Writing Resources for MBA Students
- Purdue OWL: This site provides writers with information on grammar, citation, and essay format. Students explore these concepts through instructional documents or practice applying grammatical concepts through offered exercises. Specific types of writing covered through Purdue OWL include creative writing, journalistic writing, and technical writing.
- Free Management Library: This site provides writing tips for viewers on topics, such as visual clarity and transitions, and also links students to outside sources for concepts that include proofreading and individualizing writing style.
- HemingwayApp: This app's editing option highlights writing problems in different colors. Passive voice, for instance, appears in green, and adverbs in blue. The app also notes less concrete concerns, including sentences with confusing construction and sections needing more straightforward wording.

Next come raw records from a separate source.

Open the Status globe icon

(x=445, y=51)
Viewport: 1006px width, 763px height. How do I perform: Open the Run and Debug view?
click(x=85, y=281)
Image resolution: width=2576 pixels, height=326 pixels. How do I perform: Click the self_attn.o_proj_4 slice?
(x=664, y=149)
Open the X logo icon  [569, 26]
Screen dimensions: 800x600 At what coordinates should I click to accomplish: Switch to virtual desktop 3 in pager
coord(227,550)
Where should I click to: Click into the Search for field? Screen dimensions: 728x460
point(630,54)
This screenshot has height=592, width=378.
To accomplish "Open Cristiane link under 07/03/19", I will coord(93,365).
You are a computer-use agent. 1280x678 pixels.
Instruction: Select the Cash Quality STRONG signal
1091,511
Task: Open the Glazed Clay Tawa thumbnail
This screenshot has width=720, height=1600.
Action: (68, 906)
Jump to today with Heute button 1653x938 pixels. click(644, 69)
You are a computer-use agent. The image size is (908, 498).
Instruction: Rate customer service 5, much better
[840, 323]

- Tutor.com: This online service supplies students with assistance in essay writing. Learners may choose live tutoring sessions for general help regarding grammar concepts, tips for finding sources, assistance with paper construction, or request a proofread in live or asynchronous sessions.
- Grammarly: Writers may copy their work into the Grammarly Editor to find areas with potential errors. Additionally, Grammarly offers a free writing handbook and maintains a blog that writers may use for reference. Students, however, should proofread documents before submission as any online tool may misinterpret wording.